Uma equipe de pesquisadores alemães da Universidade de Tübingen realizou um estudo com 84 adultos que ouviram vocalizações de 123 espécies de pássaros europeus e os classificaram de acordo com seu grau de agradabilidade. O estudo foi publicado em 2 de setembro na revista Frontiers in Bird Science, tendo como autora principal Nadine Kalb e como autor sênior Christoph Randler.

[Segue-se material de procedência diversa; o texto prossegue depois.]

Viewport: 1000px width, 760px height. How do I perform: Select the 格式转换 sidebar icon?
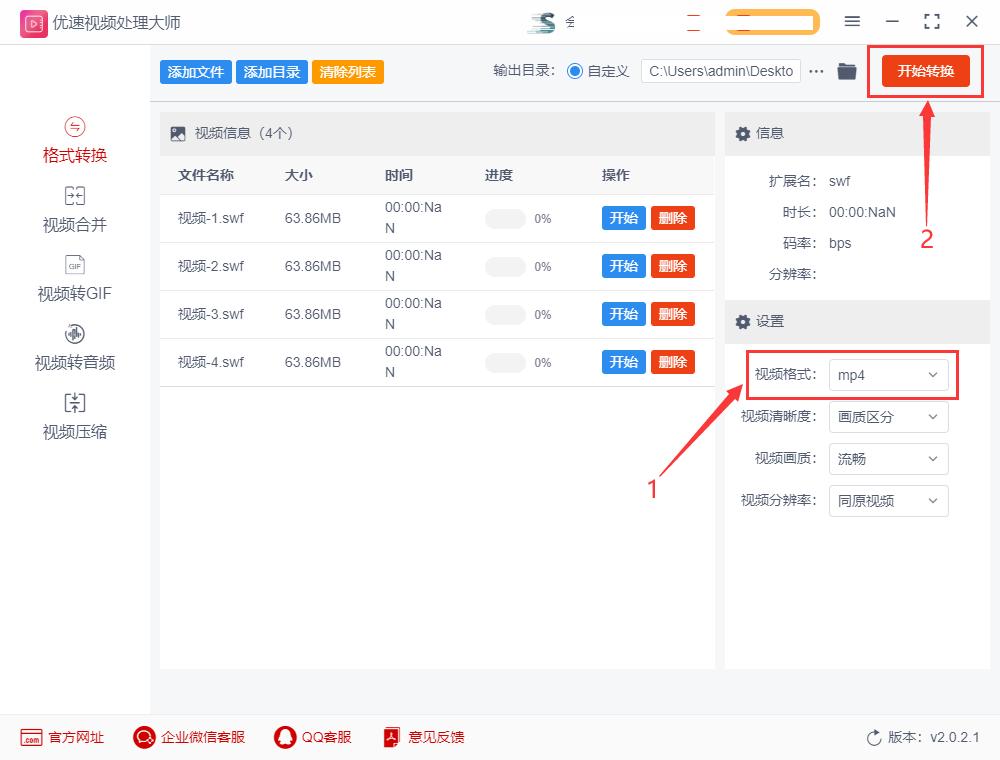[74, 140]
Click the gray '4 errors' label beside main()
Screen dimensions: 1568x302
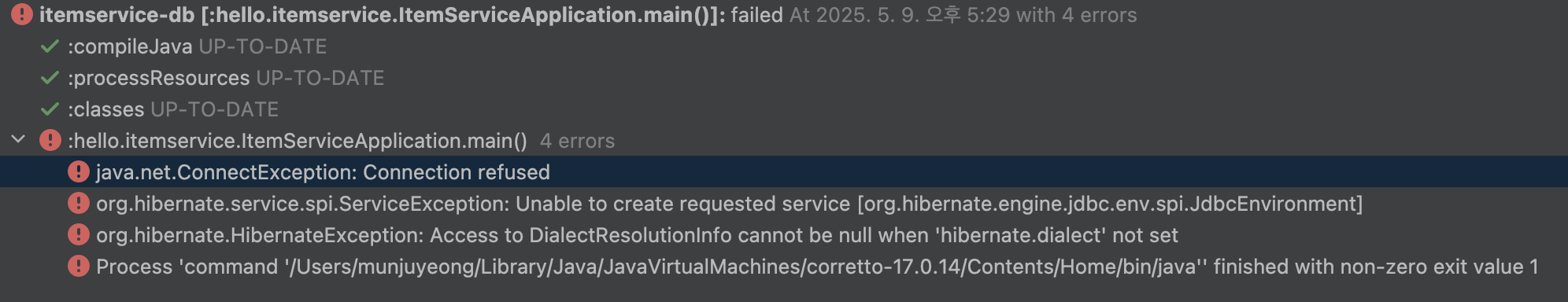click(x=577, y=141)
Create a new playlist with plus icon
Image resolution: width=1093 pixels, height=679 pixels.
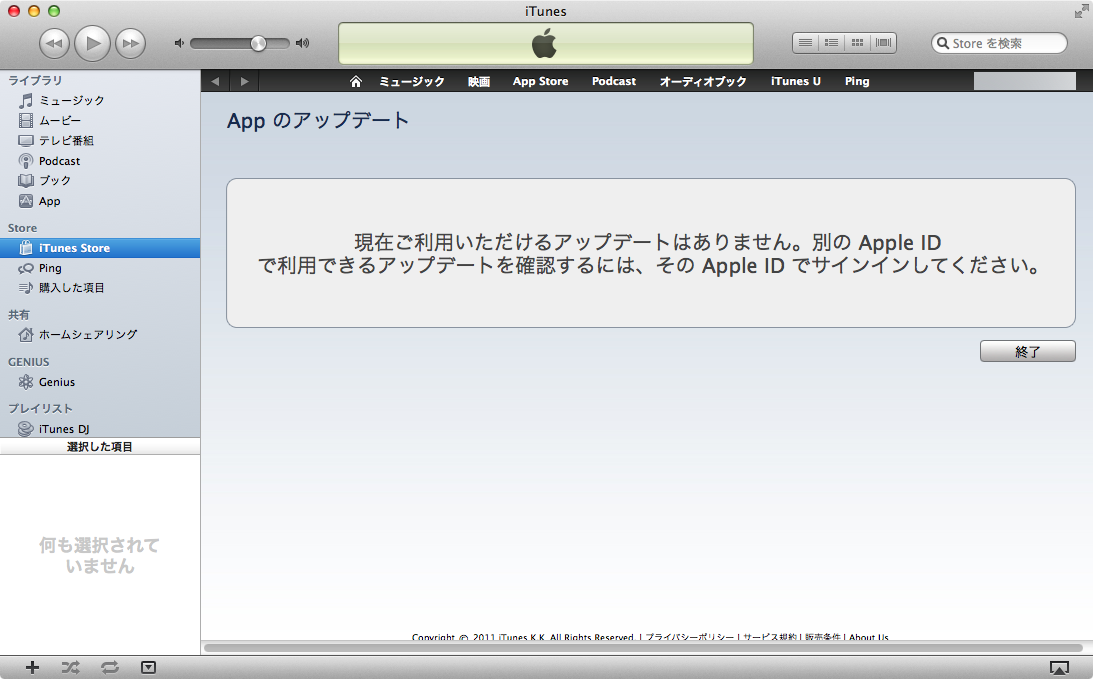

O canto do melro foi considerado o mais agradável, enquanto o da coruja-das-torres foi considerado o menos agradável. Os pesquisadores descobriram que os cantos mais variados, com frequências elevadas, complexidade elevada, largura de banda mais estreita e amplitude relativamente baixa foram percebidos como mais agradáveis. Curiosamente, os cantos que evitavam uma faixa de frequências à qual a audição humana é particularmente sensível também obtiveram classificações mais elevadas.
Os cientistas salientam que o conhecimento prévio dos participantes sobre pássaros não influenciou suas classificações, o que sugere que o prazer proporcionado pelo canto dos pássaros está ligado a algo mais fundamental do que simplesmente saber o que estamos ouvindo. Kalb explicou que podemos estar biologicamente predispostos a preferir sons mais variáveis, com amplitudes e frequências moderadas, porque estes são sinais de um ambiente seguro e restaurador.
Os autores pretendem dar continuidade à pesquisa com estudos de maior dimensão e amostras mais diversificadas, incluindo pessoas de diferentes culturas. Randler afirmou que gostaria de investigar de que forma os sons dos pássaros influenciam as pessoas em ambientes reais e como as alterações na biodiversidade se traduzem em mudanças na experiência que as pessoas têm da natureza.